Start of Material shown
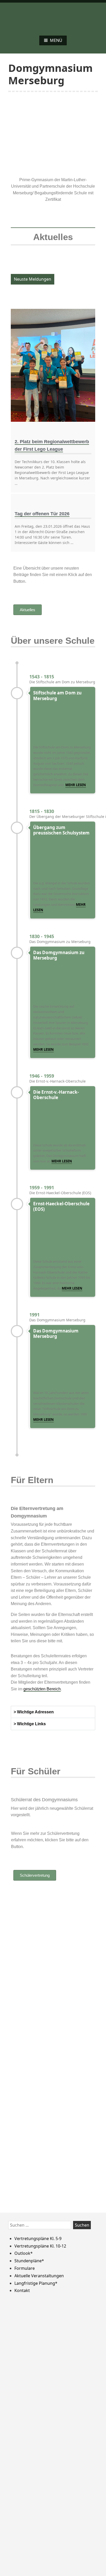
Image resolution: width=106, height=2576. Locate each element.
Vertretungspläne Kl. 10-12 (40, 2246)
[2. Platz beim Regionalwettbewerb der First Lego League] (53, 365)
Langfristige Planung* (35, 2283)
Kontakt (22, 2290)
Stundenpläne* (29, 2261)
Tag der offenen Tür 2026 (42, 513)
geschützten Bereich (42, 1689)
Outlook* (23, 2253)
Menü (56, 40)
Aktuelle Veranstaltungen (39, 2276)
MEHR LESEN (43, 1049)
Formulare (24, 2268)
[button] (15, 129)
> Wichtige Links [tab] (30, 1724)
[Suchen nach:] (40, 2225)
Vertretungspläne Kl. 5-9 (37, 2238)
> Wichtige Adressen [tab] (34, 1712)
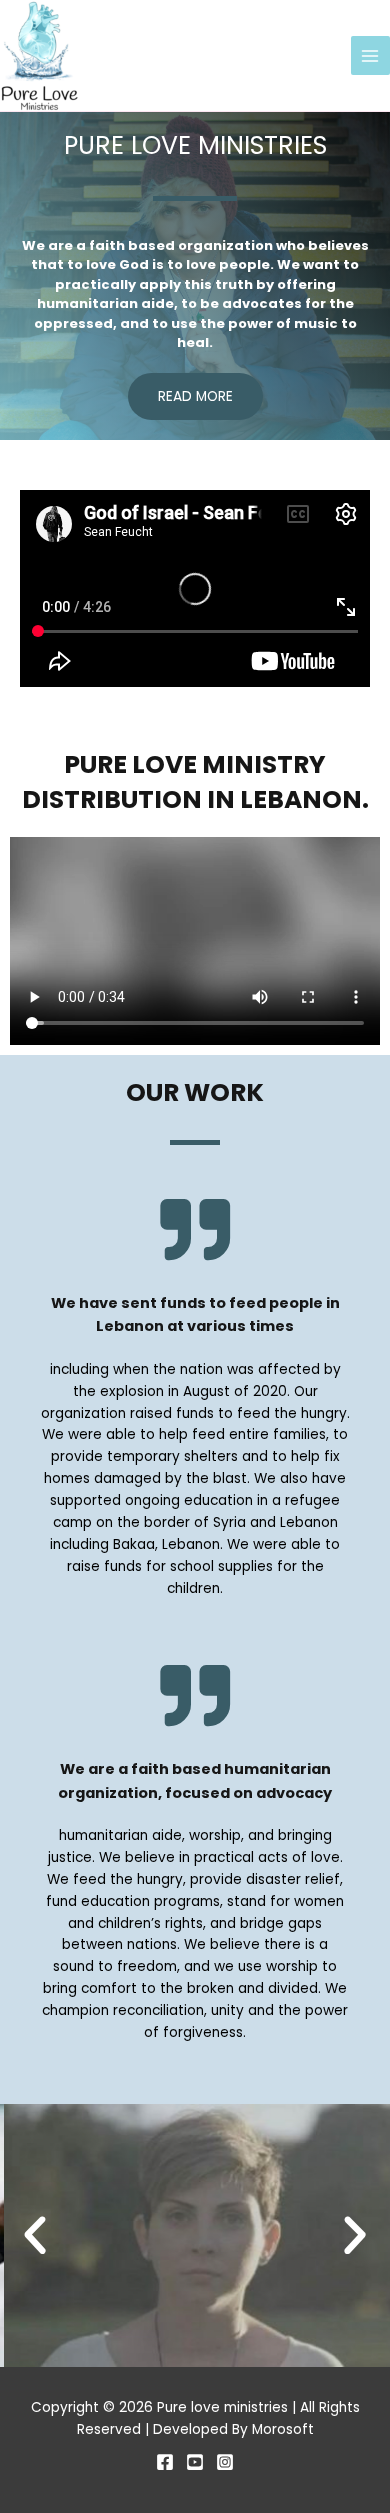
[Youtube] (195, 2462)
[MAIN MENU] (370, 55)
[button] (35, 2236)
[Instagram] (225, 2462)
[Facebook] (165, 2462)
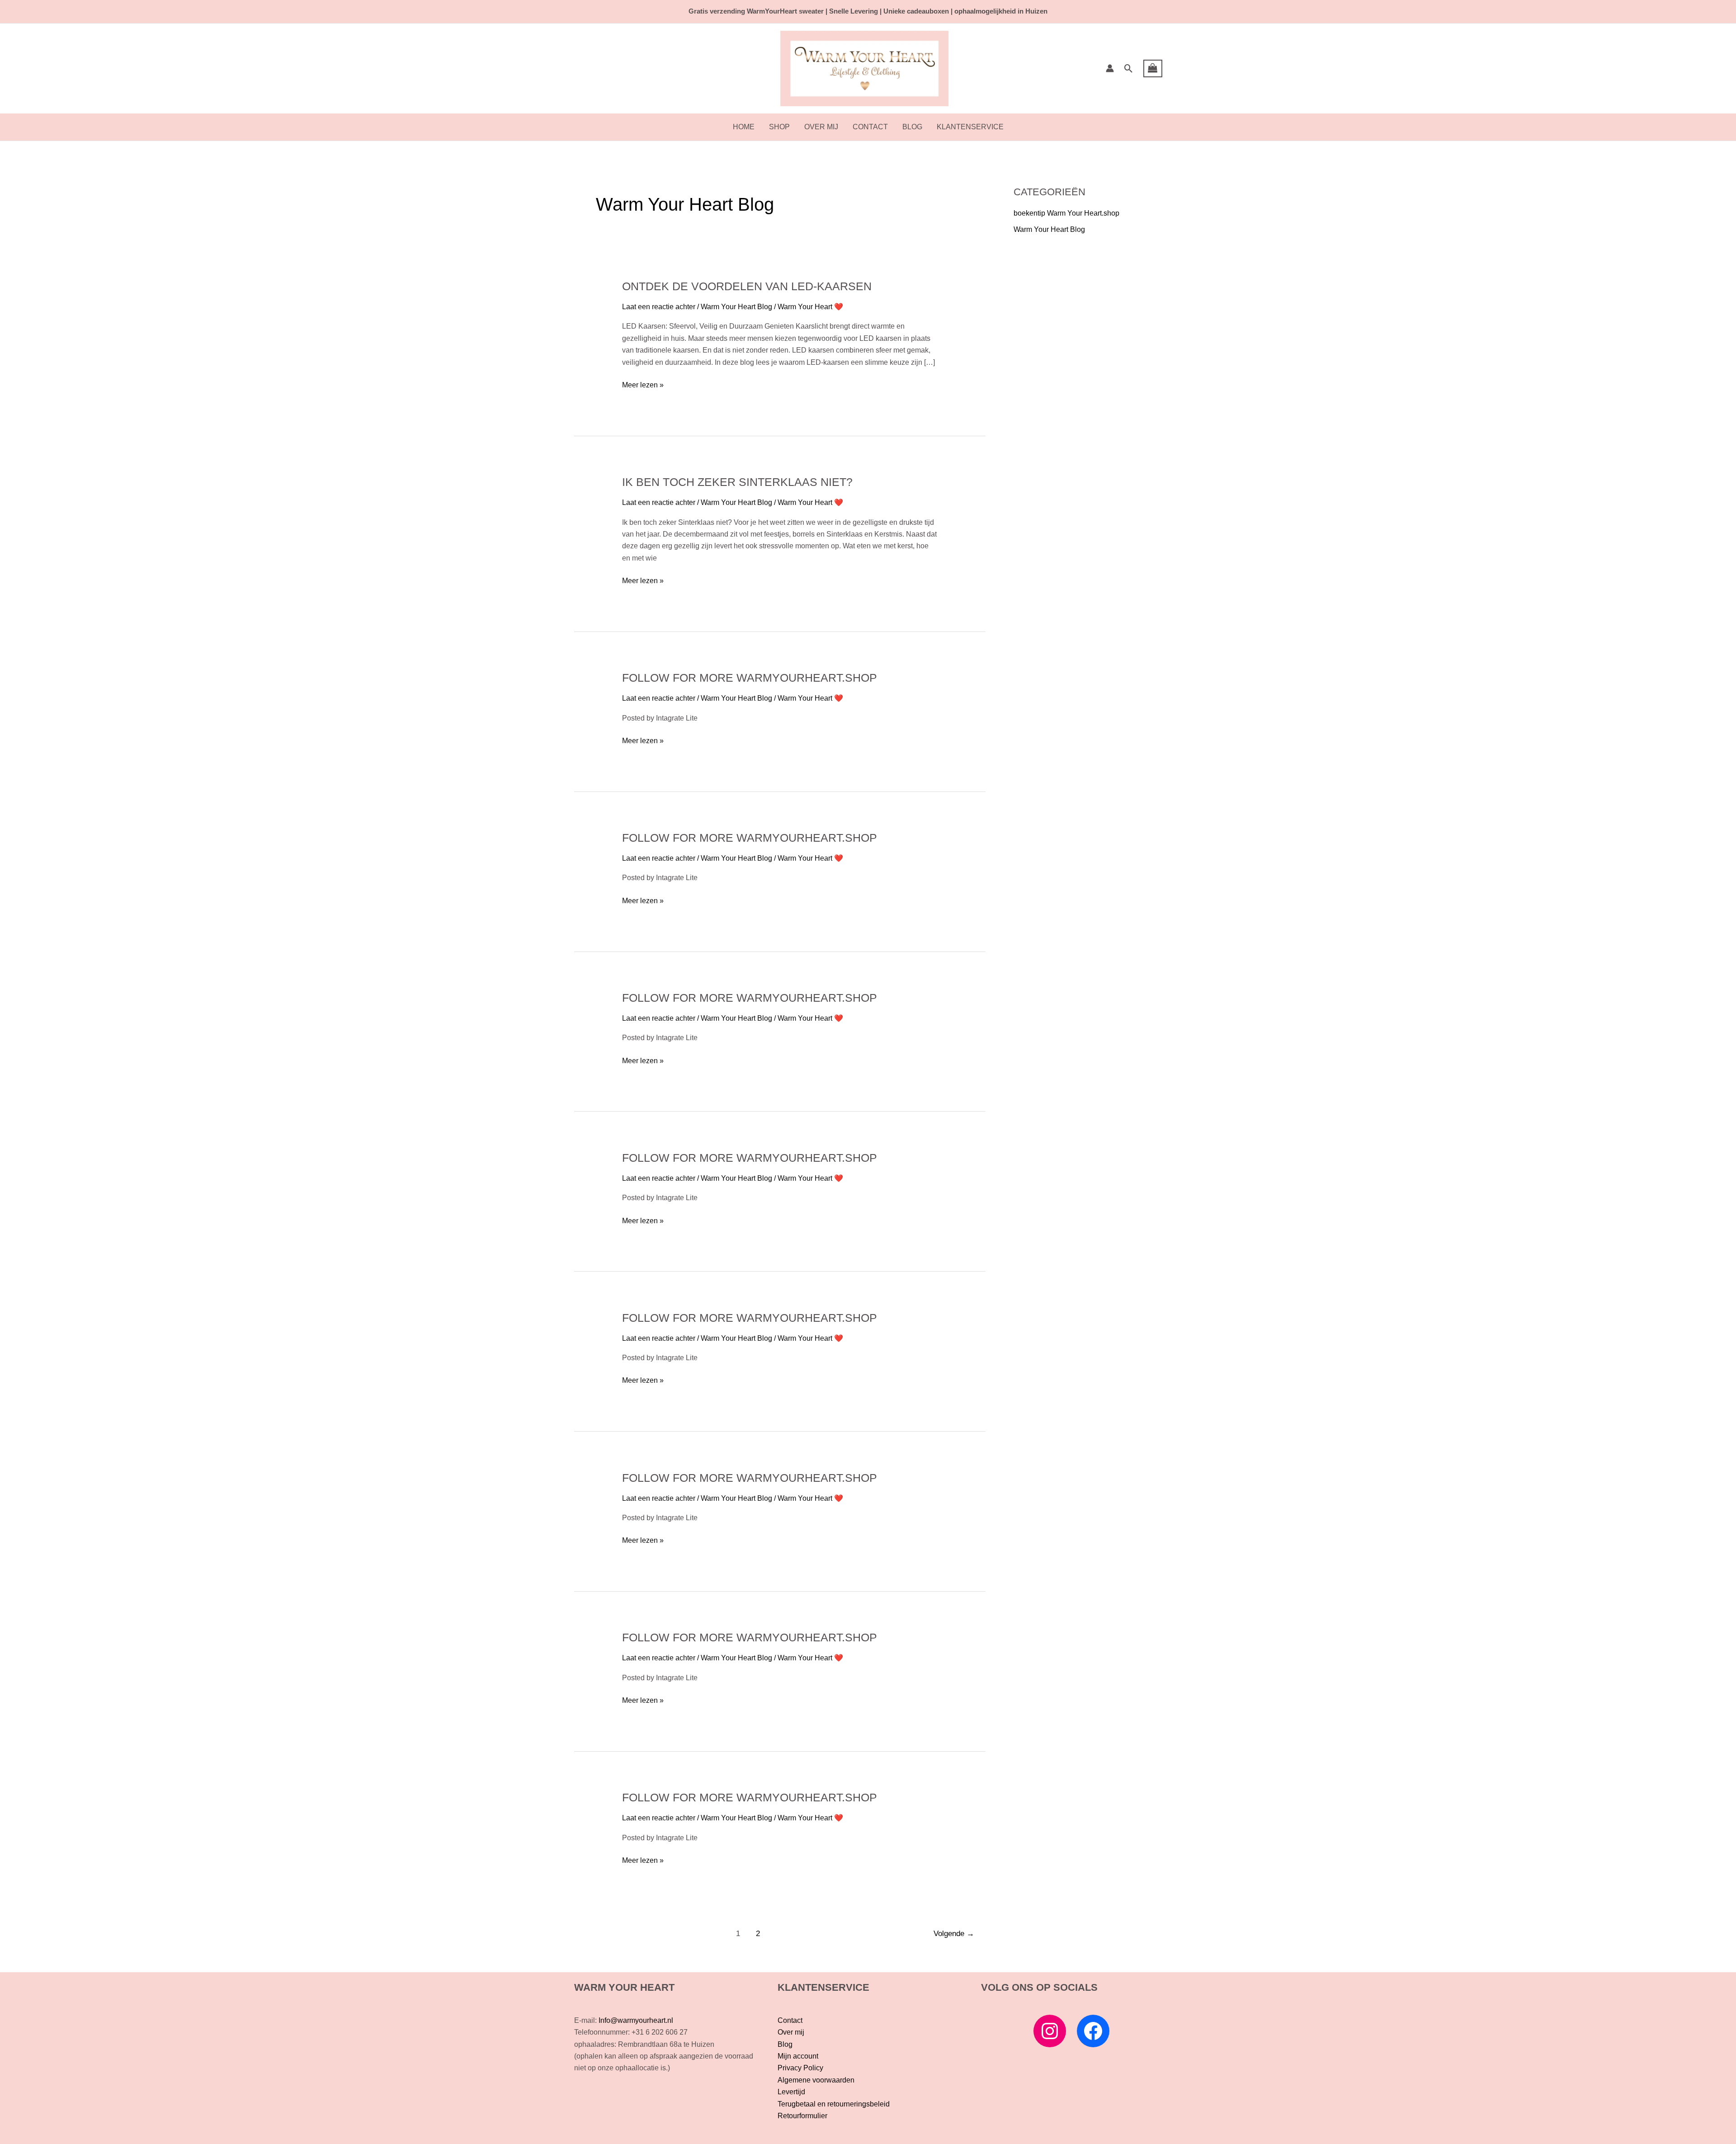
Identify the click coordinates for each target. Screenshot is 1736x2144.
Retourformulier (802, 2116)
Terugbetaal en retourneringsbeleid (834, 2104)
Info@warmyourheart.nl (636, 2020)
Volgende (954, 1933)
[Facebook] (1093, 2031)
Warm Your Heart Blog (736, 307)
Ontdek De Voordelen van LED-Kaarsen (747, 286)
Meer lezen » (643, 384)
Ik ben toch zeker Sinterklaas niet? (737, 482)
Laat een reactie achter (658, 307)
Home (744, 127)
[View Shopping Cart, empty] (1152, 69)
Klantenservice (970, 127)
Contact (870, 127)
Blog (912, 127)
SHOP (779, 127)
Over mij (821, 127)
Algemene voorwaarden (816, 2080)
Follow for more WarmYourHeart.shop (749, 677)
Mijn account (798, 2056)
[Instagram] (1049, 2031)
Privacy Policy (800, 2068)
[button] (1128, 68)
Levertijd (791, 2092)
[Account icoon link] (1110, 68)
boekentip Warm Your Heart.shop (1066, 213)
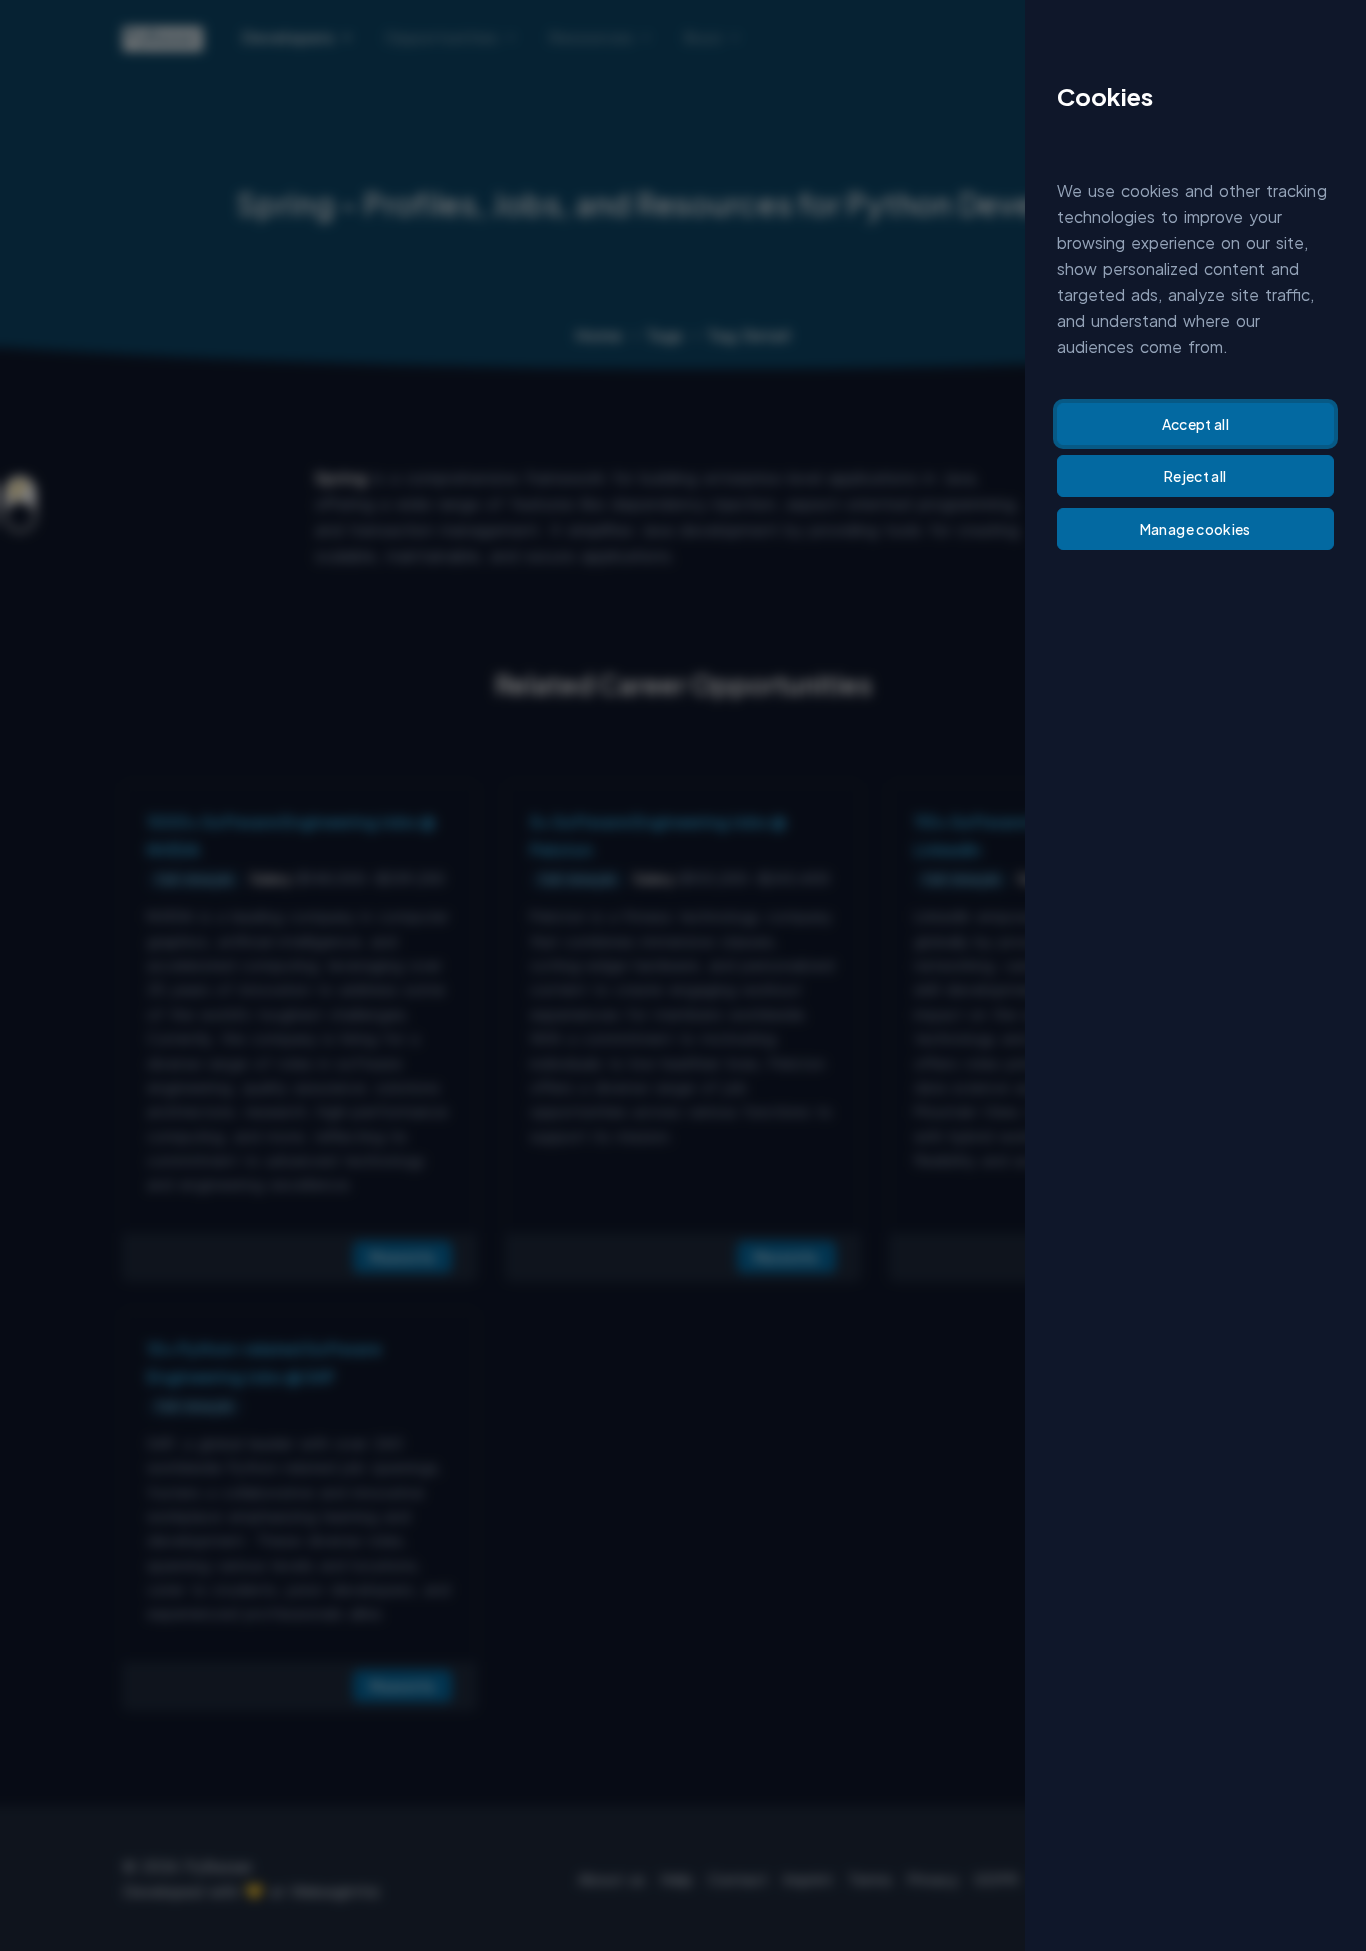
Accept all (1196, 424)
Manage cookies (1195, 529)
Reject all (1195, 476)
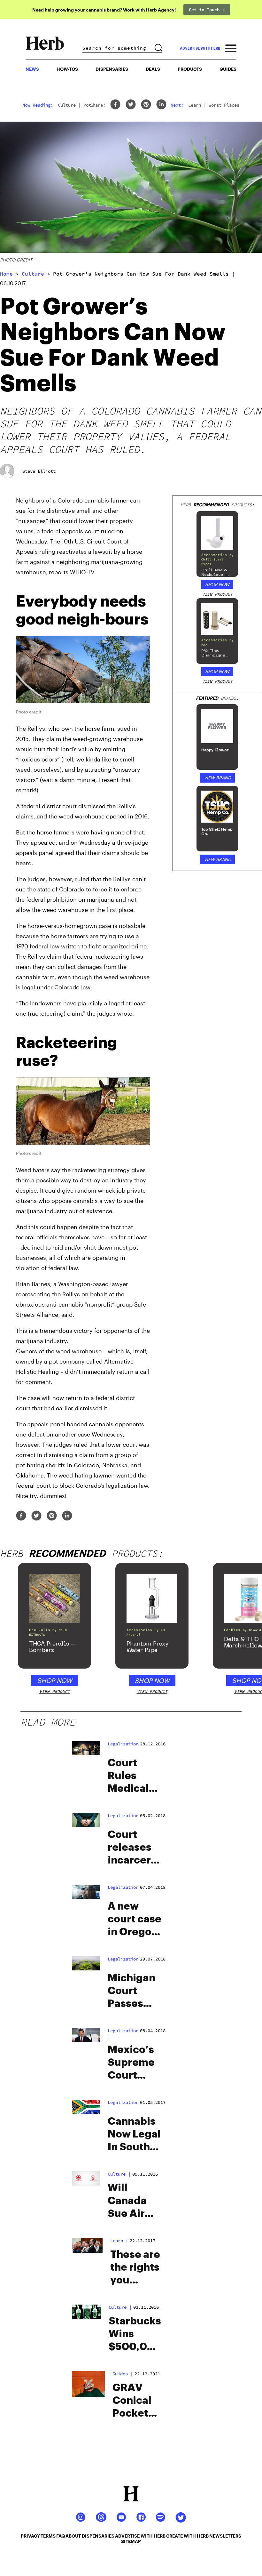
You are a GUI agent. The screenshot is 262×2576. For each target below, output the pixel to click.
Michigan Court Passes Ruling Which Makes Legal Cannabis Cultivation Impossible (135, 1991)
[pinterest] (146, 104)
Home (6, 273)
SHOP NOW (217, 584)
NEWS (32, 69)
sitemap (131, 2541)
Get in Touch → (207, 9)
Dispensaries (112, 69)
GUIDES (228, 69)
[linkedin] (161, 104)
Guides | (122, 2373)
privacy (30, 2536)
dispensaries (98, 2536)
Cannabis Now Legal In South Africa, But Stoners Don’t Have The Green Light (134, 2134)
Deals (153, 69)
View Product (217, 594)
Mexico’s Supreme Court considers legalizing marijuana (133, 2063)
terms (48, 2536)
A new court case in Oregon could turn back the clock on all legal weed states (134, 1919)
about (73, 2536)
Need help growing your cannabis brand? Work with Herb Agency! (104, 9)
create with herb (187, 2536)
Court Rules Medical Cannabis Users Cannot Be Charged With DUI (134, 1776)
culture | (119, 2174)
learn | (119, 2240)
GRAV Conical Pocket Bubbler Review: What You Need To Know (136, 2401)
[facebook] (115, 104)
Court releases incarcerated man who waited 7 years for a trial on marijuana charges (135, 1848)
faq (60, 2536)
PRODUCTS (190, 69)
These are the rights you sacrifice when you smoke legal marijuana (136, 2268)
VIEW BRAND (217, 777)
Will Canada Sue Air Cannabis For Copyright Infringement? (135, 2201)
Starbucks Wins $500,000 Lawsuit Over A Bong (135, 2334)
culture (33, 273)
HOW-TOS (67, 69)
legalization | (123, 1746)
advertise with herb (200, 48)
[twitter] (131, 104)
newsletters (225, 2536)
End of Material shown
Task:
Please set down only the lines from the one containing "Levertijd (791, 2092)" through the end of the entries, exactly as they stand, both ends included and with no pictures.

Answer section:
Levertijd (791, 2092)
[Account icoon link] (1110, 68)
boekentip Warm Your Heart.shop (1066, 213)
Accept all (1196, 424)
Manage cookies (1195, 529)
Reject all (1195, 476)
You are a GUI agent. The screenshot is 262×2576. For each target below, output the pixel to click.
Michigan Court Passes Ruling Which Makes Legal Cannabis Cultivation Impossible (135, 1991)
[pinterest] (146, 104)
Home (6, 273)
SHOP NOW (217, 584)
NEWS (32, 69)
sitemap (131, 2541)
Get in Touch → (207, 9)
Dispensaries (112, 69)
GUIDES (228, 69)
[linkedin] (161, 104)
Guides | (122, 2373)
privacy (30, 2536)
dispensaries (98, 2536)
Cannabis Now Legal In South Africa, But Stoners Don’t Have The Green Light (134, 2134)
Deals (153, 69)
View Product (217, 594)
Mexico’s Supreme Court considers legalizing marijuana (133, 2063)
terms (48, 2536)
A new court case in Oregon could turn back the clock on all legal weed states (134, 1919)
about (73, 2536)
Need help growing your cannabis brand? Work with Herb Agency! (104, 9)
create with herb (187, 2536)
Court Rules Medical Cannabis Users Cannot Be Charged With DUI (134, 1776)
culture | (119, 2174)
learn | (119, 2240)
GRAV Conical Pocket Bubbler Review: What You Need To Know (136, 2401)
[facebook] (115, 104)
Court releases incarcerated man who waited 7 years for a trial on marijuana charges (135, 1848)
faq (60, 2536)
PRODUCTS (190, 69)
These are the rights you sacrifice when you smoke legal marijuana (136, 2268)
VIEW BRAND (217, 777)
Will Canada Sue Air Cannabis For Copyright Infringement? (135, 2201)
Starbucks Wins $500,000 Lawsuit Over A Bong (135, 2334)
culture (33, 273)
HOW-TOS (67, 69)
legalization | (123, 1746)
advertise with herb (200, 48)
[twitter] (131, 104)
newsletters (225, 2536)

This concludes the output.